* **練習問題**
- a) 岡本太郎さんについての文章にある「型破りで斬新なのに、とてつもなく繊細な「枯葉」。」という一文を英語に訳してください。
- b) 岡本太郎さんについての文章の「ある日、お店に出勤した私の耳に、素晴らしいピアノ演奏が飛び込んできた。」から始まり「いや、もしかしてこのフランス語は、デタラメか?」で終わる部分を、「ピアノ」を「チェンバロ」に差し替えて書き改めよ。
- c) 岡本太郎さんについての文章で、お客様の誰もいない店内でピアノを弾いていたのは誰か答えよ。

═════ 提供テキスト ═════

昨日、2011年2月26日は、芸術家・岡本太郎さんが生まれてちょうど100年。
各地で、太郎さん関連のイベントが行われている。
NHKでは、夜9時から「TAROの塔」というドラマが始まり、太郎さん・敏子さんファンの私としては、大好きな人たちを讃える、壮大な「祭り」が始まるようで、何だかとっても嬉しい。
今から20数年前…
銀座の、あるシャンソンバーで私が歌っていた頃のこと。
岡本太郎さんは、オーナーの女性歌手と昔からの知り合いだったようで、時折、秘書の敏子さんを伴ってやって来た。
太郎さんは、70代後半とはとても思えない位、ダンディーなスタイル。
おしゃれで、とても素敵な紳士に見えた。
ところが、「センセイ」と呼びかける私に、まともに言葉を返してくれない。
いつも、「う」とか「あ」とか「ふ」などの短い音声と、お馴染みの手を広げて目を見開く動作を繰り返すだけ。
当時20代の私は、「テレビで見かける、(芸術は爆発だ!)の面白いおじさん」としての認識しかなく、太郎先生としてはまともに会話をする相手にはならなかったのだろう。
それでも、お笑い好きの私は(←そもそも、この認識が間違っている)、太郎さんが動くたびに嬉しくなり、ワクワクしながら側にくっついていた。
ある日、お店に出勤した私の耳に、素晴らしいピアノ演奏が飛び込んできた。
型破りで斬新なのに、とてつもなく繊細な「枯葉」。
シャンソンの名曲だが、こんなに破天荒で美しい「枯葉」の演奏を聞いたことがなかった。
ふとみると、お客様の誰もいない店内で、ピアノを弾いていたのは太郎さんだった。
その上、見事なフランス語で「枯葉」の弾き語りまで披露。
な、何なんだ、この人は、し、しゃべれたのか?
日本語はしゃべれないけど、フランス語はしゃべれるのか?
いや、もしかしてこのフランス語は、デタラメか?
違うなぁ、以前聴いていた原曲と同じ歌詞だ。
うわぁ~、上手い、うますぎる。
それにしても、このピアノは何?
聴いたことがないよ、こんなに突き抜けた枯葉の弾き語り!
何だ!これは!
何だ!これは!
まさに、そこは岡本太郎ワールドだった。

═════ 提供データ ═════

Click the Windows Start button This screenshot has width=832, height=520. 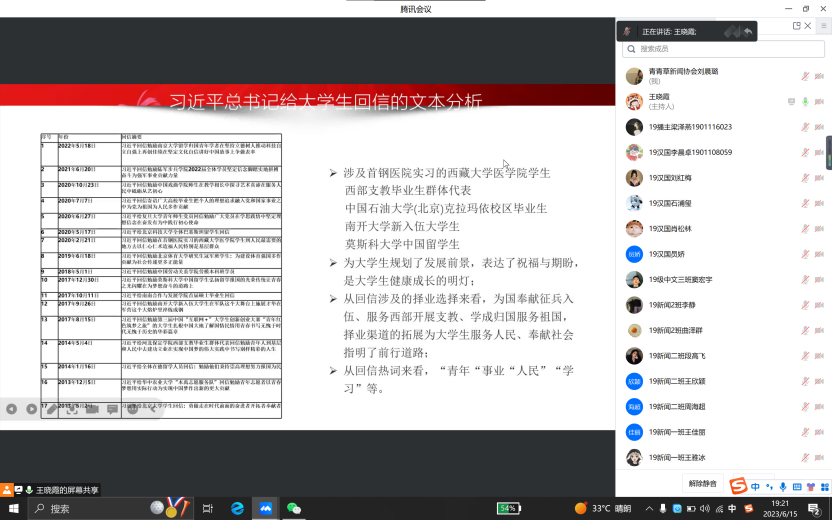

═════

* **解答**
- a) An "Autumn Leaves" that was unconventional and innovative, yet extraordinarily delicate.

- b)
ある日、お店に出勤した私の耳に、素晴らしいチェンバロ演奏が飛び込んできた。
型破りで斬新なのに、とてつもなく繊細な「枯葉」。
シャンソンの名曲だが、こんなに破天荒で美しい「枯葉」の演奏を聞いたことがなかった。
ふとみると、お客様の誰もいない店内で、チェンバロを弾いていたのは太郎さんだった。
その上、見事なフランス語で「枯葉」の弾き語りまで披露。
な、何なんだ、この人は、し、しゃべれたのか?
日本語はしゃべれないけど、フランス語はしゃべれるのか?
いや、もしかしてこのフランス語は、デタラメか?

- c) 太郎さん